Pierre Lellouche :Nous pouvons dire que cette question n’intéressait pas la France dans le passé parce que les pouvoirs politiques n’avaient pas pris conscience de cette chance extraordinaire que représente la transition démocratique. Il faut vivre ce qui s’est passé en Irak comme une vraie libération. Je vous rejoins donc entièrement en faisant remarquer que le fond du débat dans cette affaire, qui soulève presque une question pascalienne, est de savoir si l’on pense ou pas que l’islamisme radical est soluble dans la démocratie et dans les valeurs démocratiques. Pensons-nous, nous Français qui sommes avec les Américains les inventeurs de la déclaration des droits de l’Homme, que tous les peuples ont droit à la liberté, y compris ceux de religion musulmane ? Si l’on pense, comme c’est mon cas, que l’islamisme radical est soluble dans la démocratie, et que la démocratie ne pourra exister dans les pays musulmans que par la libération des femmes et par l’instauration d’un état laïc en opérant la séparation de l’église et de l’état, alors le combat pour la reconstruction démocratique de l’Irak est très exactement parallèle au combat de l’intégration laïque en France. Il n’est pas cohérent à la fois de cautionner Saddam Hussein à Bagdad, et de s’effrayer de voir la montée de l’islamisme radical en France.

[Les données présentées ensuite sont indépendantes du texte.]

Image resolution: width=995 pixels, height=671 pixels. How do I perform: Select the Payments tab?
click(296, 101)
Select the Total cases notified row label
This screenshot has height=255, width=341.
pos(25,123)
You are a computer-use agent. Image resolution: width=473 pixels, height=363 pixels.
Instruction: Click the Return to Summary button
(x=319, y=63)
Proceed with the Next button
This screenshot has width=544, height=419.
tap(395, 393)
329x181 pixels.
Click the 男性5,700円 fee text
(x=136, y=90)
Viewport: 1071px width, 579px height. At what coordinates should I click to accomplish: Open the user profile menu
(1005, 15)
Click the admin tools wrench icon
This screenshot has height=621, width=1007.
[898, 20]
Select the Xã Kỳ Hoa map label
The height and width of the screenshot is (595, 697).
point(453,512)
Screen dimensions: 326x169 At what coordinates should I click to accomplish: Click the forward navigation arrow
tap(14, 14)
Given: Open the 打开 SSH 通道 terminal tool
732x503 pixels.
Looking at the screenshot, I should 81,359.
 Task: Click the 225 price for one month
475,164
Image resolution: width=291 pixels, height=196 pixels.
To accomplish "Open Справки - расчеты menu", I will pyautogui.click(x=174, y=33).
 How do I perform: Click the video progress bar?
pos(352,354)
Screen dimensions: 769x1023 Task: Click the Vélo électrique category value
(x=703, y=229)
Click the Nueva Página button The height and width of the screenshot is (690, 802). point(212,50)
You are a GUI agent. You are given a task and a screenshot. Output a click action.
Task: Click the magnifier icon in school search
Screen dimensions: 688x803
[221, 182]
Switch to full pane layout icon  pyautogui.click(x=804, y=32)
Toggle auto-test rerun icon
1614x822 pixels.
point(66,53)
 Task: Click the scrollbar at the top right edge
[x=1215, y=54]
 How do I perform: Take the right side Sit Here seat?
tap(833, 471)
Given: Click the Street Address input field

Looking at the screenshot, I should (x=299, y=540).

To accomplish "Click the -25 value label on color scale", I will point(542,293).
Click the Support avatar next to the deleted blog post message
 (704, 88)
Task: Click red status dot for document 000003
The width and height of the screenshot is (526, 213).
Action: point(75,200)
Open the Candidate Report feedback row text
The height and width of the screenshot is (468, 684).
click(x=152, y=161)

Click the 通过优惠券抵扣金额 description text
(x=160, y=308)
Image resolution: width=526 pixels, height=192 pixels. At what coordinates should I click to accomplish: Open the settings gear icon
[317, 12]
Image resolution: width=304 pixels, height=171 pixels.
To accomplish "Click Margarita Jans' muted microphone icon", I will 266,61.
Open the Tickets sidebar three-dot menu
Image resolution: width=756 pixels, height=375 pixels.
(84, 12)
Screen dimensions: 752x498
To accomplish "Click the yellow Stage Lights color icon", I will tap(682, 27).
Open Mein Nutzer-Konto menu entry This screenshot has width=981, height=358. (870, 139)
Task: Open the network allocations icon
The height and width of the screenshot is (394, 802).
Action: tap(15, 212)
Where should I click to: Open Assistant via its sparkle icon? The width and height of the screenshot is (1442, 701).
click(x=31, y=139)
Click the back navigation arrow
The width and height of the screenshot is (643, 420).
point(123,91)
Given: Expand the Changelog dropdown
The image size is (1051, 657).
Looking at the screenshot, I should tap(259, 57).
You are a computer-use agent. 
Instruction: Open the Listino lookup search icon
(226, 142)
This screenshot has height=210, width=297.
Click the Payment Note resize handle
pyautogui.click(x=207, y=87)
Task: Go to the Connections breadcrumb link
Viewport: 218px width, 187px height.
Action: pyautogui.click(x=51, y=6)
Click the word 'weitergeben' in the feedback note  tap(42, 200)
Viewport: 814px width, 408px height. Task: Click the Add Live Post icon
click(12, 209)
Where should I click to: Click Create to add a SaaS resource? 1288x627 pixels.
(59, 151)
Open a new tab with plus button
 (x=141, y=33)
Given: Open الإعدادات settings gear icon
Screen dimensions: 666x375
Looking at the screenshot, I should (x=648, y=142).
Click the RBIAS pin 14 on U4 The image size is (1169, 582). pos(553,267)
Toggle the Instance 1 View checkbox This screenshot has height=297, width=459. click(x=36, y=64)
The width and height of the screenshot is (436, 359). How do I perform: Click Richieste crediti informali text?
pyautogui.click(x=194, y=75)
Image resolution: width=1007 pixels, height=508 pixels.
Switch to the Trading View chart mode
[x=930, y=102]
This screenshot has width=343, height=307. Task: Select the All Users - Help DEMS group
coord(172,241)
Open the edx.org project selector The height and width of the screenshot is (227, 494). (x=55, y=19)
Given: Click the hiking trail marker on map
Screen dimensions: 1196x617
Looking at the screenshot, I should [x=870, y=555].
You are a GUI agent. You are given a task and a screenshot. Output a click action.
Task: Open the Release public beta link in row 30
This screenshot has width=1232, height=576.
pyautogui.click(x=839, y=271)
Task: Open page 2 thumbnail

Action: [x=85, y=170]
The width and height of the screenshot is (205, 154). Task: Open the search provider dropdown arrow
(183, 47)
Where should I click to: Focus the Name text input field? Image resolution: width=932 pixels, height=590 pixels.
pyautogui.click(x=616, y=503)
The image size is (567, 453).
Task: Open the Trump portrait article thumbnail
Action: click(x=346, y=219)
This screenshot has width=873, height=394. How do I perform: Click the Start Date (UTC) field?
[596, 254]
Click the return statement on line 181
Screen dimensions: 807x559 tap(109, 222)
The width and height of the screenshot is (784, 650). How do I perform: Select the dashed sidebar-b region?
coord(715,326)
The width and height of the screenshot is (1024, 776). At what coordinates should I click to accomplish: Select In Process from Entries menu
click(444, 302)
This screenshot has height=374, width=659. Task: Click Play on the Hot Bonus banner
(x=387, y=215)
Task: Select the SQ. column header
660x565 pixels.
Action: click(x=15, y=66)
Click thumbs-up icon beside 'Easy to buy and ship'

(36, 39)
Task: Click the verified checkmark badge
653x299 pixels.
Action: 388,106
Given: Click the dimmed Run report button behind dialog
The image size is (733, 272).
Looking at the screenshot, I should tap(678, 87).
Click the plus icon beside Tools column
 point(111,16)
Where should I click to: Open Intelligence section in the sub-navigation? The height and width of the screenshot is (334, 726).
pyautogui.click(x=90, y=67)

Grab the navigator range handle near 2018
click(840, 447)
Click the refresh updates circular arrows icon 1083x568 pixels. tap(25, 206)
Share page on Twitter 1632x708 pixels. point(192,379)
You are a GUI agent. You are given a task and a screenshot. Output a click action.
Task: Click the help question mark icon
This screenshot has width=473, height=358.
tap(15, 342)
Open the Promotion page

Dans la mesure où nous sommes pour la démocratie dans le monde arabe et que nous nous battons pour cela, alors nous serons d’autant plus fort pour parler de l’intégration, du foulard islamique, et de rappeler que la religion appartient à la vie privée de l’individu, et qu’elle ne serait se substituer à la loi républicaine. Ce sont les deux faces d’un même combat. J’ai largement l’impression que dans le psyché français et dans la façon de faire de la politique en France, la discussion sur l’intégration est totalement découplée de la soi-disant politique arabe de la France, et qu’au fond nous avons laissé croître une immigration incontrôlée que nous n’avons pas su intégrer. De même, il me semble que nous avons laissé s’appliquer une politique étrangère de facilité avec un certain nombre de pays, parce que nous pensions que nos intérêts politiques traditionnels ou économiques seraient mieux servis en essayant de protéger ici ou là tel ou tel régime autoritaire, sans voir qu’à l’abri de ces régimes autoritaires se développait un islamisme radical extraordinairement violent et anti-occidental depuis 1979, année marquée par la guerre en Afghanistan (...)

Nous avons donc à faire face, dans la bataille pour la démocratisation du monde musulman, à la fois à ce défi considérable de lutter contre l’islamisme qui touche toutes les démocraties, et à un problème national d’intégration.